Camus talks about how ideas come to us when we aren't expecting them; similarly Nicholson Baker talks about how our minds change behind our backs - when we aren't looking. Well both of these ideas coalesced for me at a weird place this weekend: the milk aisle - or the milk section of the larger row that contains what used to be dairy items - except now more than half have no dairy in them. Granted none of this is new - not by a long shot, but somehow, Saturday morning, trying to find the expensive locally-farmed-wonderful-tasting milk, I was struck: Soy Milk, Almond Milk, Cashew Milk, Organic this, non GMO that. Prices ran up to about 6 bucks for a gallon of milk-like product. What the fuck was I supposed to buy? This was going to get complicated. So I started reading ingredients - mostly out of curiosity but then I got confused about how one would get milk out of an almond: Apparently you don't milk the almond. That's good - I probably couldn't have digested anymore new information. (Okay - to be fair, I did already know that. But I had no idea there was a thing called "Cashew Milk")
And here's the thing that really got me: I think I'm supposed to see all of these choices as a kind of freedom - something to celebrate. Thank god I don't live in one of those backwards-ass places that only have 2 kinds of milk! But I don't - not at all. I see this as competing brand strategies fighting hard to manipulate me into buying products. I mean it's not just the milk aisle - go buy laundry detergent. I mean it's 2016 - all detergents are going to clean your clothes. But Tide needs you to not buy Downey so Tide puts out products that contain other products (fabric softeners) and then Downey makes another commercial with that adorable bear. And so forth and so on until there's so many choices all you can really do is fall back on product loyalty or just admit you don't have a damn clue anymore and just buy the cheaper ones. (I mean I know that you do pay for quality to a degree - but only to a degree)
I think our culture wants to suggest that all these choices have something to do with freedom. But that idea of freedom is also a marketed product. I wish to suggest that marketing is the meta-discourse of contemporary America. Everything is packaged and sold from milk to presidential candidates. If marketing is the meta-discourse that means primarily the population is seen as a consumer. And of course nothing is less affirming of my belief of myself as an "individual" than realizing I am seen by the marketing world as a prepackaged demographic. I am liberal, over-educated, white, 35-year old, over-consumer of media.

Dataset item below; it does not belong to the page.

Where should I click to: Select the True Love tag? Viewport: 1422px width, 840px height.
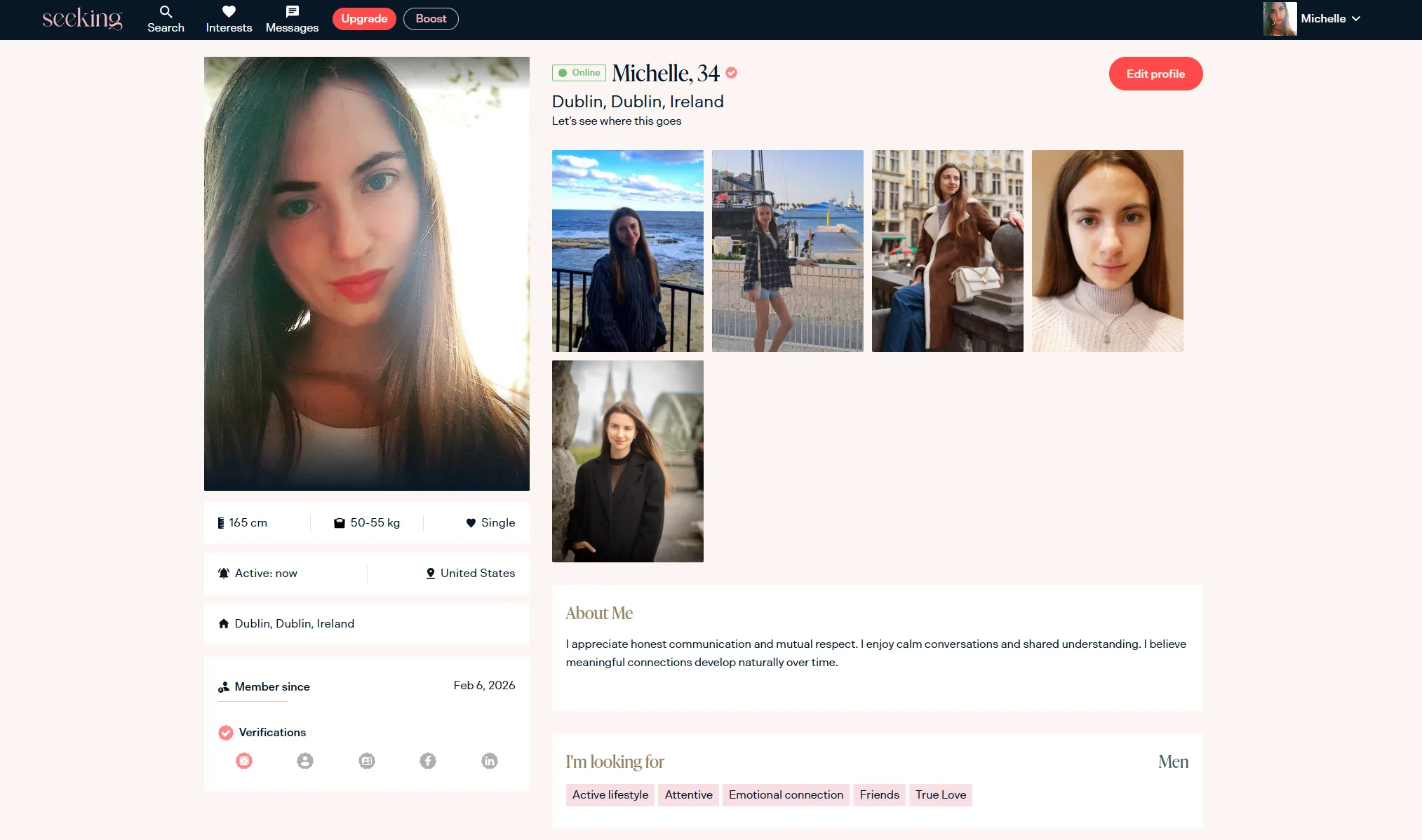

And I am all of those things, but I'm a million other things too. I am large; I contain multitudes - to invoke Whitman. This isn't an anti-capitalist rant - not exactly. I'm not suggesting we walk into a store and buy "Bread" and "Milk" and "Soda" brought to us by some kind of state agency where everything is in brown cardboard and labeled only by what the product is. That sounds even worse. But I am saying that it's getting a little weird - I'm saying that freedom cannot simply be exercised by consumer choices - that's not freedom at all, really. There is a kind of slavery involved in being prone to act on every impulse and desire - to satisfy every created want - to see one's self as primarily "consumer." This is also not a rant about stuff - I love stuff. My stuff can beat up your stuff. My complaint is that it's really easy to forget that a lot of desires that are floating around in my head, aren't my desires at all. They too are pre-packaged and fabricated and they all promise much more than they deliver.